Recalling the day Gandhiji died and how it changed India forever.

There are two important events in January we remember every year. January 26 when India became a Republic and January 30 when we observe a two-minute silence in memory of Gandhiji's demise. It was on his way to the usual prayer meeting that he was gunned down by a man who bowed to him in obeisance and pulled the trigger.

We were stationed in Trichinopoly, now Tiruchirapalli, at that time headquarters of the South Indian Railway. The programme on the radio was all of a sudden interrupted by the announcement that Gandhiji had been shot dead. We had to wait for the evening news bulletin to get more details.

Meanwhile, we gathered in groups and discussed the dastardly act. The nation drowned in sorrow at the manner in which Gandhiji had died. His last words they say was “Hey Ram!”

In his own way

All his life he fought for the freedom of his country and to uplift the untouchables whom he called “Harijan”, which meant the children of God. He was against Partition and at the midnight hour of our “Tryst with Destiny” he was far away from Delhi — the lone man in Noakhali.

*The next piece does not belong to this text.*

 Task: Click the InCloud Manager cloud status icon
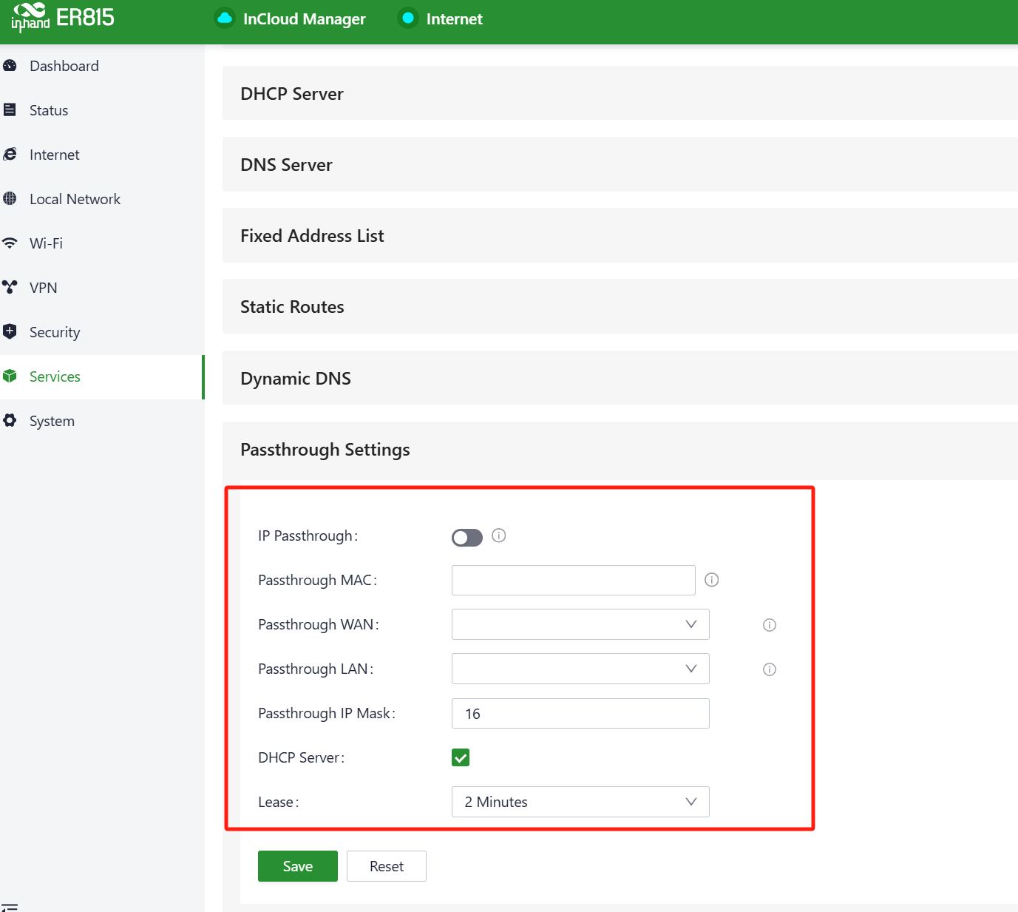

There is an interesting firsthand account about when the urn with Gandhiji's ashes was brought to Allahabad. It's a first-person account by a Chennai centenarian Olive Paul whom I had interviewed. She had left Chennai, then Madras, to join her husband in Allahabad. Those days it took nearly four days to reach Allahabad. It was during this journey that she heard the news that Gandhiji had been shot dead. Sure enough when Olive reached Allahabad, there was not a soul at the railway station. Gandhiji's ashes were to be brought by train for immersion in the Sangam. It seemed as though the whole of Allahabad was thronging the area leading to the Sangam. A broad path had been cleared for the ashes to be taken. The crowd waited patiently. At last the urn arrived in a wooden boat on wheels with Devdas, Gandhiji's son at one end, and the Purohit at the other end; the ashes were in an urn at the centre. There was pindrop silence. The boat moved slowly till it reached the Sangam. Olive told me it was an unforgettable experience.

Gandhiji was against him being worshipped. He claimed to be an ordinary man who believed in truth and non-violence. Unfortunately there are temples where he is worshipped and milk being poured over his idol. If he was alive, he would have gone personally and destroyed them. Today, we have no great leaders to look up to or emulate.